Of all the entries below, retype only the lines from the one with "Instruction: Click the" through the one with "Task: Click the Zhejiang (浙江) team logo", exactly as they appear.
┌──
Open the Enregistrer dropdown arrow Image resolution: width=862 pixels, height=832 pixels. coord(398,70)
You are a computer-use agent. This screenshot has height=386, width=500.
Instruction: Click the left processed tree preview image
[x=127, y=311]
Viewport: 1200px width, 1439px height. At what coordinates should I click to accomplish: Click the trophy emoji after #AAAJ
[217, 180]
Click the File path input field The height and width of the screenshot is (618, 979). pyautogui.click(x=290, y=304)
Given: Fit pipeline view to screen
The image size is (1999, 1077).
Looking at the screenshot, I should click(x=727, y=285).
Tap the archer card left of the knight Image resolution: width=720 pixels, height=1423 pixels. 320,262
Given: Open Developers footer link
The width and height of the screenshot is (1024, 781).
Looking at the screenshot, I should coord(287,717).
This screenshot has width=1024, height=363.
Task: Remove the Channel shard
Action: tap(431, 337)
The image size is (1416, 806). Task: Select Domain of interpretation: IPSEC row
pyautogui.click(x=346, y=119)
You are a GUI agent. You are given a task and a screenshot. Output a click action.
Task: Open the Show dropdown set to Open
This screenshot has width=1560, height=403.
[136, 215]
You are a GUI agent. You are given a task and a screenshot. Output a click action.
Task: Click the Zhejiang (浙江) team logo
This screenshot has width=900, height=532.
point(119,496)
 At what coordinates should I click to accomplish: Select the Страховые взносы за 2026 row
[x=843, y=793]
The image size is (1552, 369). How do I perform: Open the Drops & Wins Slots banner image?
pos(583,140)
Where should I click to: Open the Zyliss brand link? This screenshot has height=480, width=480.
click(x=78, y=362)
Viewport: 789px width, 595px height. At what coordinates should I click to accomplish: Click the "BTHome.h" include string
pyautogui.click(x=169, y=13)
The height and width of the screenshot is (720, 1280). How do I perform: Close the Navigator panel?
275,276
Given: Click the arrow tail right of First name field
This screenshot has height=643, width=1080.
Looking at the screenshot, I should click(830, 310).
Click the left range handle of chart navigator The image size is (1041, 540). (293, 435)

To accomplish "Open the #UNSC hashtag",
└──
● **WRITTEN ANSWER**:
Instruction: Click the left processed tree preview image
[x=127, y=311]
Viewport: 1200px width, 1439px height. At what coordinates should I click to accomplish: Click the trophy emoji after #AAAJ
[217, 180]
Click the File path input field The height and width of the screenshot is (618, 979). pyautogui.click(x=290, y=304)
Given: Fit pipeline view to screen
The image size is (1999, 1077).
Looking at the screenshot, I should click(x=727, y=285).
Tap the archer card left of the knight Image resolution: width=720 pixels, height=1423 pixels. 320,262
Given: Open Developers footer link
The width and height of the screenshot is (1024, 781).
Looking at the screenshot, I should coord(287,717).
This screenshot has width=1024, height=363.
Task: Remove the Channel shard
Action: tap(431, 337)
The image size is (1416, 806). Task: Select Domain of interpretation: IPSEC row
pyautogui.click(x=346, y=119)
You are a GUI agent. You are given a task and a screenshot. Output a click action.
Task: Open the Show dropdown set to Open
This screenshot has width=1560, height=403.
[136, 215]
You are a GUI agent. You are given a task and a screenshot. Output a click action.
Task: Click the Zhejiang (浙江) team logo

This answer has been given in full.